─── Records shown ───
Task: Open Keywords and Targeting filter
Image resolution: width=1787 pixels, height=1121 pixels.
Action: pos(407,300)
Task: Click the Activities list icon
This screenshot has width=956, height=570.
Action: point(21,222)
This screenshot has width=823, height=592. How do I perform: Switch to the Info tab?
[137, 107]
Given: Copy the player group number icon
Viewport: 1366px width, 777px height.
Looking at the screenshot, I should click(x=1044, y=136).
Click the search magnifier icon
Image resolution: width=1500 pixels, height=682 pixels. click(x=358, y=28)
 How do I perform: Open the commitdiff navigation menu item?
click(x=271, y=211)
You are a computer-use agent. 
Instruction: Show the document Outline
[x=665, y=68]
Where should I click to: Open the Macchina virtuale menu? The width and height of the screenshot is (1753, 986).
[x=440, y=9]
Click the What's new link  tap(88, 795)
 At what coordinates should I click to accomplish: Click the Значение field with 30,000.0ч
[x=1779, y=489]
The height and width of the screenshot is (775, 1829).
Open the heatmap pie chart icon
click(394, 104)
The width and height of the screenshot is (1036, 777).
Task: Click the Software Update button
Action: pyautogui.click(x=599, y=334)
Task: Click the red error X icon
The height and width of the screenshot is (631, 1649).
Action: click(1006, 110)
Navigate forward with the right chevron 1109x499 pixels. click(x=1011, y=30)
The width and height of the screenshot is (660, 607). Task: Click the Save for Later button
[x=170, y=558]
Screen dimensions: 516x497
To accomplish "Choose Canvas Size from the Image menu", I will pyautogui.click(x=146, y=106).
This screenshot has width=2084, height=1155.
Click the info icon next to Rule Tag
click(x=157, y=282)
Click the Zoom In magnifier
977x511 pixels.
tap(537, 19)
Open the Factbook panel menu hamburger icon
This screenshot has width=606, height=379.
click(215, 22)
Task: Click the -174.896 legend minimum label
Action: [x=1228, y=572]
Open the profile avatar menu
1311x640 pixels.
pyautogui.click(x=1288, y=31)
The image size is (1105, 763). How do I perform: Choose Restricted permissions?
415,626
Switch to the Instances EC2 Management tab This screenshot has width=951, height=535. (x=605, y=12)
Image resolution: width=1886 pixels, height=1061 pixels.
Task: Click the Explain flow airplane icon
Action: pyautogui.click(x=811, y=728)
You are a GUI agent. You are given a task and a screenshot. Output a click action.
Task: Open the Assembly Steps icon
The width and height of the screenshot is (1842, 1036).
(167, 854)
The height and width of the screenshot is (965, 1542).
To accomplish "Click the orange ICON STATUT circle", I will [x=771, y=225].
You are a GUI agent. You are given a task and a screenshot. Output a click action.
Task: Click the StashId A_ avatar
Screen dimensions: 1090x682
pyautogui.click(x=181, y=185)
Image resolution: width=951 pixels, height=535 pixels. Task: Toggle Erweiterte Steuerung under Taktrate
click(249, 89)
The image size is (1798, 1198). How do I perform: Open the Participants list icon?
───
*Exercise brief:*
Line count for the word "will": give the number of lines in the entries above that contain it, and nothing more.

*Answer box:*
2